By the will of George Oakes Clark, of Milton, his estate valued at $300,000 is left in trust for the benefit of his family, and after their decease and that of all his relatives, the remaining portion of the estate is bequeathed to Harvard college.
Dr. Minot, of the Medical School, has been chosen secretary of the Society of Naturalists.
The list of alumni of Phillips Exeter Academy includes twelve governors of states.
Charles Dudley Warner, has been made a lecturer on English literature at Cornell University.
Mr. Souther, the Yale cateher, says the nine will be as good as that of last season. [Ex.
The unusual number of rooms lighted up now in the evening are a sure indication of the approach of the examinations.
A Bermuda letter states that Messrs R. L. Sears and Grant were lately defeated at tennis by two English officers.
A geological seminar will be held in Prof. Shaler's room, in Agassiz Museum, every Thursday afternoon during the term.
Millais has, it is understood, accepted a commission to paint a new portrait of Mr. Gladstone for Christ Church College, Oxford,
F. M. Tilden, a new member of the cientitic School, and a candidate for the nine, led the batting of the Western College Association last year with an average of .530.

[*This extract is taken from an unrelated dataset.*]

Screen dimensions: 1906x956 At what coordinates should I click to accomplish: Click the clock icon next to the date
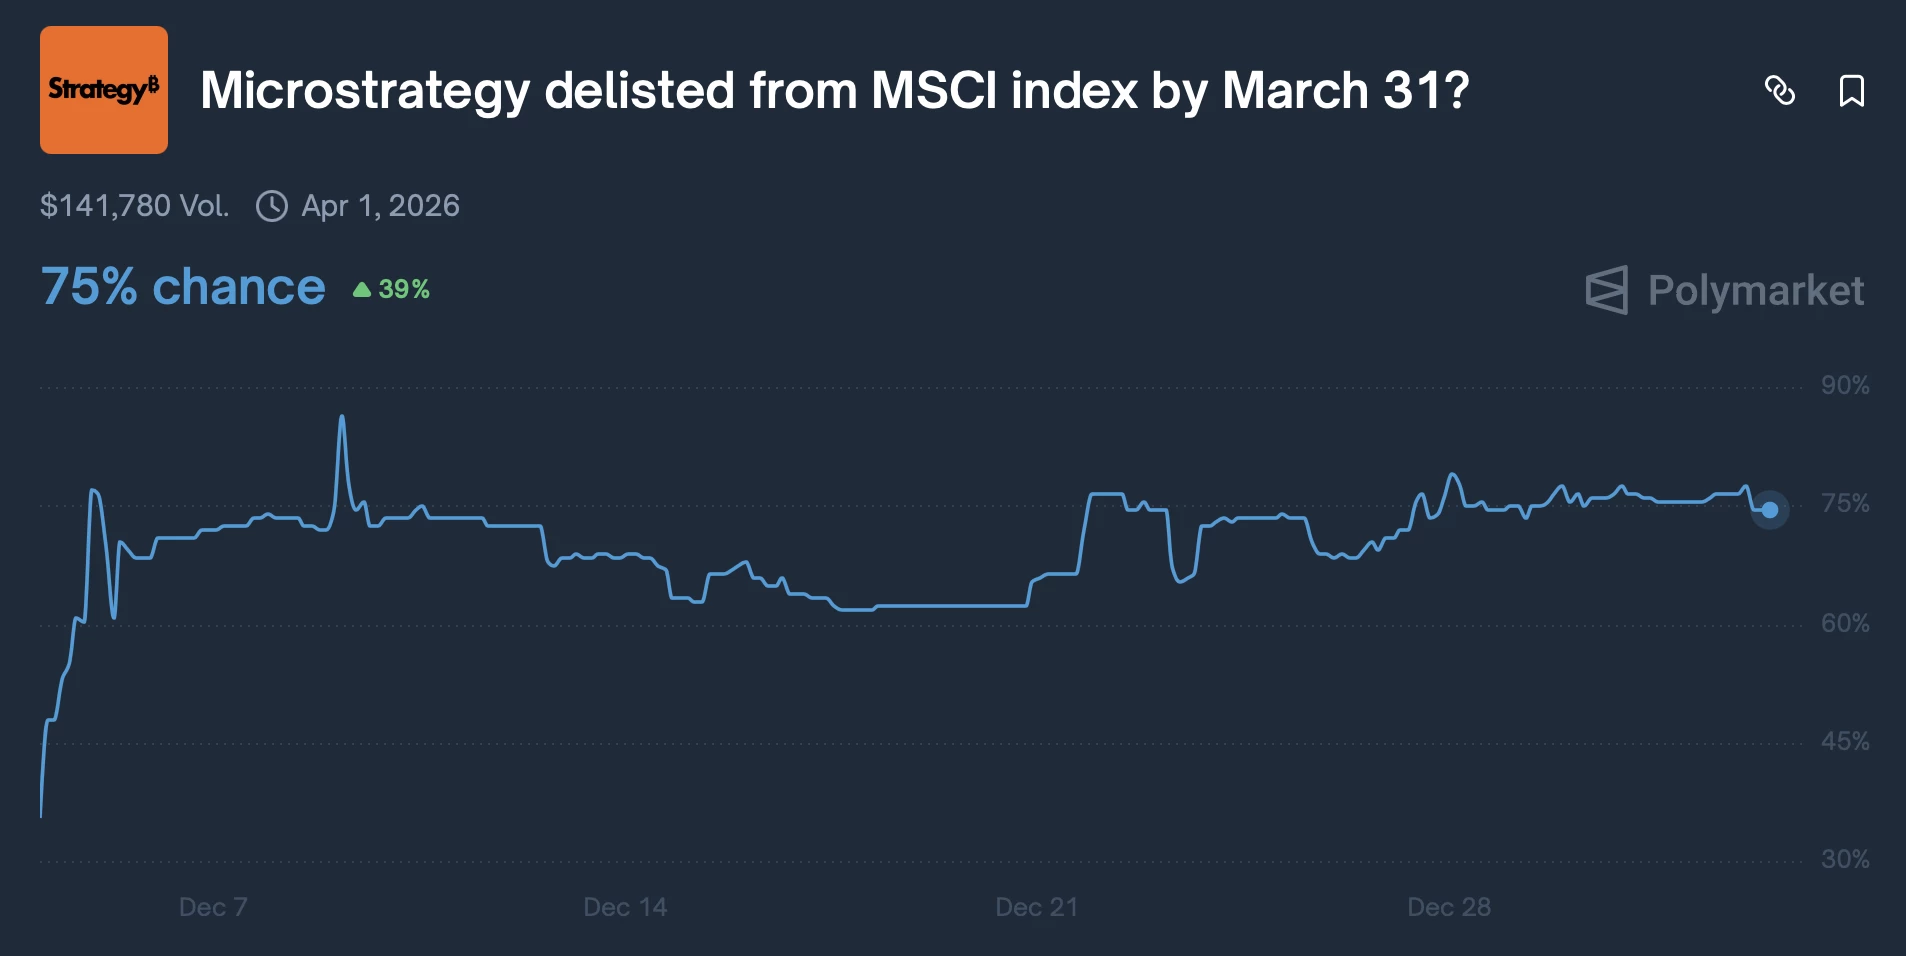pos(272,206)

In an address delivered some weeks ago, Mr. Justin Winsor expressed a doubt as to whether there was a library in American in which the foot-notes of Gibbon could be verified.
W. D. Howells, the novelist, and Prof. Norton are out in a card appealing for aid in rebuilding the American monastery of San Lazzaro in Venice, which was destroyed by fire last summer.
The London Telegraph editorially asserts that "at present no substantial teaching of any of the living European tongues takes place either at Cambridge or Oxford."
The Lord Mayor of London, in welcoming Professor Huxley to the city recently, suggested that the position of President of the Royal Society was really one of even greater importance than that of Prime Minister; Mr. Gladstone is chief Minister of England, but Professor Huxley was "the head of the intellectual life of the world."